Mais sur le terrain, la distinction s'est estompée.
Les résidents qui ont fui décrivent des blocs résidentiels entiers disparaissant dans des vagues d'explosions. Des bulldozers, des frappes aériennes et des démolitions contrôlées auraient continué même dans des zones où les combats actifs avaient diminué. Les autorités municipales de la ville ont accusé Israël d'essayer d'effacer Bint Jbeil de la carte — une phrase à la fois métaphorique et, dans certains endroits, presque littérale.
Ce n'est pas la première fois que Bint Jbeil devient un champ de bataille.
En 2006, pendant la guerre entre Israël et le Hezbollah, la ville a été le site de l'une des confrontations les plus féroces du conflit. Elle a été reconstruite lentement après cette guerre, brique par brique, avec la patience obstinée qui définit souvent les lieux touchés par la violence.
Maintenant, ces murs reconstruits sont tombés à nouveau.
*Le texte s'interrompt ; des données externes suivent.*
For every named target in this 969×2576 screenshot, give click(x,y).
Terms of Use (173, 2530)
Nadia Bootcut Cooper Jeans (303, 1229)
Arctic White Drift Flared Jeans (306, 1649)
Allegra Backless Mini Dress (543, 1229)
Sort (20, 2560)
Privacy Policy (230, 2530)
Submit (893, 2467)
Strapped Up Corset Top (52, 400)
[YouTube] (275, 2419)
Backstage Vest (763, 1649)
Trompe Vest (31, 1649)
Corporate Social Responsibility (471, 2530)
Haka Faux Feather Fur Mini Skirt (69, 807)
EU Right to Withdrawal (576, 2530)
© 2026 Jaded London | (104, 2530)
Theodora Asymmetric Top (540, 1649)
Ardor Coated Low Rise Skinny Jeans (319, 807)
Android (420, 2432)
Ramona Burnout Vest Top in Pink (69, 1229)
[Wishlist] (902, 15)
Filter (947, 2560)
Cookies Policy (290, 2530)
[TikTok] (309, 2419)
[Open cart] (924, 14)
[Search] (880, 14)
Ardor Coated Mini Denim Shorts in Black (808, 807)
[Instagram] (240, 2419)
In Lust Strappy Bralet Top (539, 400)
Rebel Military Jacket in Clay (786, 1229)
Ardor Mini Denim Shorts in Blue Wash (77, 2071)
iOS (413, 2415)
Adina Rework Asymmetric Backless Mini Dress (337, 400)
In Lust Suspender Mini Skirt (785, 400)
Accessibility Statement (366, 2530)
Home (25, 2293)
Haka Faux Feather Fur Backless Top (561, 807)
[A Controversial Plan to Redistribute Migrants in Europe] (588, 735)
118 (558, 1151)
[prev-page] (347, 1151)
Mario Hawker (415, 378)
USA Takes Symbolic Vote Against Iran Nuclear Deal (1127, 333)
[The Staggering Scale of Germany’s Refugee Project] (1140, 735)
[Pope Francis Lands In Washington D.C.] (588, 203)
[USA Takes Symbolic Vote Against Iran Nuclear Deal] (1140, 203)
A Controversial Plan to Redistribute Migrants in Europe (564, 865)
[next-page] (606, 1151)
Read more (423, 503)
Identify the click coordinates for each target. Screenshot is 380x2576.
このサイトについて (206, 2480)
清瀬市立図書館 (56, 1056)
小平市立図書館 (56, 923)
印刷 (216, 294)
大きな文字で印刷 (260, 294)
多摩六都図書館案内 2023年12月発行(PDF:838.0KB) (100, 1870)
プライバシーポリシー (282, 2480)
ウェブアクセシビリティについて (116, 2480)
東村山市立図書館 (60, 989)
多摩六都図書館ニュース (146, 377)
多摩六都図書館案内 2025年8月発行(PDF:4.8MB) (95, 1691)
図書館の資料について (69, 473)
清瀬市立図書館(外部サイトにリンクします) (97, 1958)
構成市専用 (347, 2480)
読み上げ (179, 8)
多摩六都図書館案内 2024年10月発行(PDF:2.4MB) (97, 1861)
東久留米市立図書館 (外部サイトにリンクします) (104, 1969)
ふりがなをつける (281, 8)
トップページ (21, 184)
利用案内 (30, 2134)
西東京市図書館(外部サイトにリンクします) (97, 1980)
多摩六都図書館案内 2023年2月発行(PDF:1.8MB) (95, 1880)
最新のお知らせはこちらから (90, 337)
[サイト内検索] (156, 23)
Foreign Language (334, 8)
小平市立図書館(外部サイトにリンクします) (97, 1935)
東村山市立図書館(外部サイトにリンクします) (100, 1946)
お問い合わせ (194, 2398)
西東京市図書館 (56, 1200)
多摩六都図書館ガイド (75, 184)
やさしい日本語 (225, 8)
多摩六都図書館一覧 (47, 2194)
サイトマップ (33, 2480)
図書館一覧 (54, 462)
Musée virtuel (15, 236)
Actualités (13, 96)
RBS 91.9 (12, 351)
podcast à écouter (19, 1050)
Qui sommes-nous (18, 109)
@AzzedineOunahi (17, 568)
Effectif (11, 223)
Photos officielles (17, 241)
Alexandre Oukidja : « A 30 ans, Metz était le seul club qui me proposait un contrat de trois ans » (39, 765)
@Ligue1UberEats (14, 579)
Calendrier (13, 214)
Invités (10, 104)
Dans tout le sud du Liban, le schéma semble plus large qu'une seule ville.
L'analyse d'Amnesty International des images satellites a révélé que plus de 10 800 structures dans 26 municipalités près de la frontière israélienne ont été gravement endommagées ou détruites entre fin septembre 2024 et janvier 2025. Dans certains villages, plus de 70 % des bâtiments ont été perdus. Les terres agricoles, les vergers et les infrastructures ont également été gravement endommagés, laissant des cicatrices à long terme sur le paysage et les économies locales.
Les responsables israéliens décrivent l'opération comme nécessaire pour démanteler les réseaux de tunnels du Hezbollah, les dépôts d'armes et les positions de lancement près de la frontière. L'armée aurait également établi ce que les observateurs décrivent comme une "zone de défense avancée" ou une zone tampon s'étendant sur le territoire libanais.
Pour les responsables libanais et de nombreux résidents, la destruction semble être quelque chose de plus large.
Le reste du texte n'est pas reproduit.